Biologists are usually afraid of mathematics. For a long time, the best they were at attempting a biological phenomenon mathematically were the second order differential equations regarding enzyme kinetics. Development, which is the most unclear of concepts in biology might benefit from mathematical characterization. I am currently studying a book, titled Modularity in development and evolution, on viewing genetic and development networks as modules which are repeatedly used across space and time.

Here are two beautiful excerpts from the beginning of one of the chapters in the book. The first describes how systems approach might go a long way in solving the puzzles of development.

“If one is seeking a biochemical understanding of development then the language of dynamical systems theory seems a natural one to use.
If we are serious about attempting to understand the hierarchy of developmental decisions in molecular terms then we do not just need to identify the molecular terms then we do not just need to identify the relevant genes and gene products but also to understand their dynamical behaviour. In the past this has proved to be necessary for understanding such things as the mechanism of nerve conduction or aggregation in slime moulds. In the future it seems probable that it will be through the mathematics of dynamical systems theory that embryological and molecular results can meaningfully be brought together.”
J. M. W. Slack, From Egg to Embryo

Here is another excerpt which reflects on the changing nature of biological research and being inspired from Nature, something which I have written about earlier.

“1980 in some ways marked the end of the Age of Beautiful Theories in biology, and the dawn of the Age of Ugly Facts. . . . If double-helical model of the structure of DNA showed that imagination (with a sprinkling of data) could triumph over Nature, Nüsslein-Volhard and Wieschaus’s saturation mutaagenesis showed that evolution can produce biological mechanisms of such unimaginable complexity that it would be useless, if not laughable, to try to intuit them a priori.

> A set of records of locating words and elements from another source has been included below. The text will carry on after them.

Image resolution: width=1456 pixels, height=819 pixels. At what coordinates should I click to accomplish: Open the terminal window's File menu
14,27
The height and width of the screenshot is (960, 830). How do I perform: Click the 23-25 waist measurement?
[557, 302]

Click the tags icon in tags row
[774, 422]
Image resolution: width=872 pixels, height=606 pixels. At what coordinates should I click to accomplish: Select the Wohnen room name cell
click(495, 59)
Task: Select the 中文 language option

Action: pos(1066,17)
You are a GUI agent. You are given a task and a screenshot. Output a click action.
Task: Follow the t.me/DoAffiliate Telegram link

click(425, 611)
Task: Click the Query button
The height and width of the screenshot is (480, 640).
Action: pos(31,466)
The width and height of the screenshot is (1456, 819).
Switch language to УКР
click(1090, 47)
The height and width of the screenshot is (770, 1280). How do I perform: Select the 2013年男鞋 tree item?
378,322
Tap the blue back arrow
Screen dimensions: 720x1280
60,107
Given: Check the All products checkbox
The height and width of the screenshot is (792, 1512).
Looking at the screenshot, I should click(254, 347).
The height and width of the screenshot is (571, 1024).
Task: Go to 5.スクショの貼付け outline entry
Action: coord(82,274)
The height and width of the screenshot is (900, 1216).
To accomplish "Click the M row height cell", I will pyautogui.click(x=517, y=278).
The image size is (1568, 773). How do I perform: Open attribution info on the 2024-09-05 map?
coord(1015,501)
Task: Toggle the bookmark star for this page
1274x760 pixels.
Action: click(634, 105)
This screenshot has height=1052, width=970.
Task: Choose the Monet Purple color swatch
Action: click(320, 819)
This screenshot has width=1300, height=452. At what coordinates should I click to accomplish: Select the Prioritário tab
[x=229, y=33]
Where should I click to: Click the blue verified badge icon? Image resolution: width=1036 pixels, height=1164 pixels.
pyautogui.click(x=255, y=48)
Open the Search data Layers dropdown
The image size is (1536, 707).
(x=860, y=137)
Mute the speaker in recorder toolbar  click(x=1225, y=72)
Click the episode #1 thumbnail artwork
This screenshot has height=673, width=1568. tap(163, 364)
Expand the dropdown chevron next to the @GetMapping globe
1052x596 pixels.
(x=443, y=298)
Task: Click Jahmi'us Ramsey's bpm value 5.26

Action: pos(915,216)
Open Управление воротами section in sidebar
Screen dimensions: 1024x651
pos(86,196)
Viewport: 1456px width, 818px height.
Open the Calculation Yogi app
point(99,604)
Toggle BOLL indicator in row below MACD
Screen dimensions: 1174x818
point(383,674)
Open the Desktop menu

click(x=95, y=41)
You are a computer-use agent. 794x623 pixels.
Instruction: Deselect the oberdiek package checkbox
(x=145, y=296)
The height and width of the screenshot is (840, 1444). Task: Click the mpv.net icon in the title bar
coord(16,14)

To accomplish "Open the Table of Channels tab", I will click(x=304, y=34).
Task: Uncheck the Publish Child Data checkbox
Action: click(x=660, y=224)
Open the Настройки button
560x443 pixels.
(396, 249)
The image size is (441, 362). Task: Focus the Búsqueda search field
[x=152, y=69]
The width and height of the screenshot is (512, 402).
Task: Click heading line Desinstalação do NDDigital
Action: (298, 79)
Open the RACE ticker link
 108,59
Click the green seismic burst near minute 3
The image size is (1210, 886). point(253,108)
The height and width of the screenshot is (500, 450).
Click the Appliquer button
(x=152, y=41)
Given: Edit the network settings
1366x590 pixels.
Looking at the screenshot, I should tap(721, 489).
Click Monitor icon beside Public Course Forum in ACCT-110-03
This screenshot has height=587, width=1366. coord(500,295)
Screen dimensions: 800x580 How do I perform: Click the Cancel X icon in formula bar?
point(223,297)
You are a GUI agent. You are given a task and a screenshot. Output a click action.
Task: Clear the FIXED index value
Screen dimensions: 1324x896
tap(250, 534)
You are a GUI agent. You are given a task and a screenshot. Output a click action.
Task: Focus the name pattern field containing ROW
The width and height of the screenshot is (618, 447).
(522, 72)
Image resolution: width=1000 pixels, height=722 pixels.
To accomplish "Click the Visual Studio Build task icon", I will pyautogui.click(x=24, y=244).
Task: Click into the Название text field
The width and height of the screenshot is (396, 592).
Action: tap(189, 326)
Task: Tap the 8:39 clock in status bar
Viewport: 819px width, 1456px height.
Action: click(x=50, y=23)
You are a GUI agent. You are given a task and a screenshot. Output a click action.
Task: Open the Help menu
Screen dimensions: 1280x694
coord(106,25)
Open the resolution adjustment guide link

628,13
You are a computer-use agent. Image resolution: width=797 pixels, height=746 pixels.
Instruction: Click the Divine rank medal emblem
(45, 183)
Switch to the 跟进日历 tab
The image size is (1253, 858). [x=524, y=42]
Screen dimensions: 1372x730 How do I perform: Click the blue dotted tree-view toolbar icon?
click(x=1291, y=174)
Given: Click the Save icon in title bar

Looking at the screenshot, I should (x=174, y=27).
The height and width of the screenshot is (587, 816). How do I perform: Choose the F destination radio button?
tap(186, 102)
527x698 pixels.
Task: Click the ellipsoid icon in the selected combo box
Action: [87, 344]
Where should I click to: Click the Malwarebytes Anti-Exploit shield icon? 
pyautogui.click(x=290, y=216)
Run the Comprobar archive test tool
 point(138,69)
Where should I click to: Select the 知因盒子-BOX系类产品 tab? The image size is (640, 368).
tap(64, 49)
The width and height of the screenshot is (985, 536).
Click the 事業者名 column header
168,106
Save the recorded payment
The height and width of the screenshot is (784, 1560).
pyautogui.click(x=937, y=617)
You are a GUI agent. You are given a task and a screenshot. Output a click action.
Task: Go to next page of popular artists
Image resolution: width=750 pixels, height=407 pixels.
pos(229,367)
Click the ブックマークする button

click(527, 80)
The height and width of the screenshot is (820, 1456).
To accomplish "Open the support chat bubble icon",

Nature’s imagination, it showed, usually far outstrips the human brain. . . the baroque and counter-intuitive biological mechanisms that evolution has produced so often mock the human imagination.”
Anderson and Walter, 1999

Viewing biological systems as replicate modules within modules would allow us to design better ones: one of the objectives of synthetic biology. Synthetic biology leverages on the advancements in cell, molecular and systems biology. Add a pinch of mathematical rigour and the future is scripted.


2 thoughts on “The Changing Beauty of Biology

  1. Until recently I would argue that there hasn’t been enough molecular data to start mathematically modelling development to any degree of accuracy. Only now that high throughput sequencing is possible can we really begin to gather the volume of data needed to try and work development out in this way. It’s exciting to think about trying to look at development of multicellular organisms from a synthetic biology, modular point of view, but turning that theory into reality is likely to be extremely complex!

    1. We need not always require molecular data to mathematically model something but, in fact, models can hint where to look for the molecules. Alan Turing (1952), with no background in biology, proposed how a homogenous population of cells would give rise to a pattern of heterogeneous cells.

      At looking at development with a synthetic biology viewpoint, I think the complexity itself may pave the way to robust modules.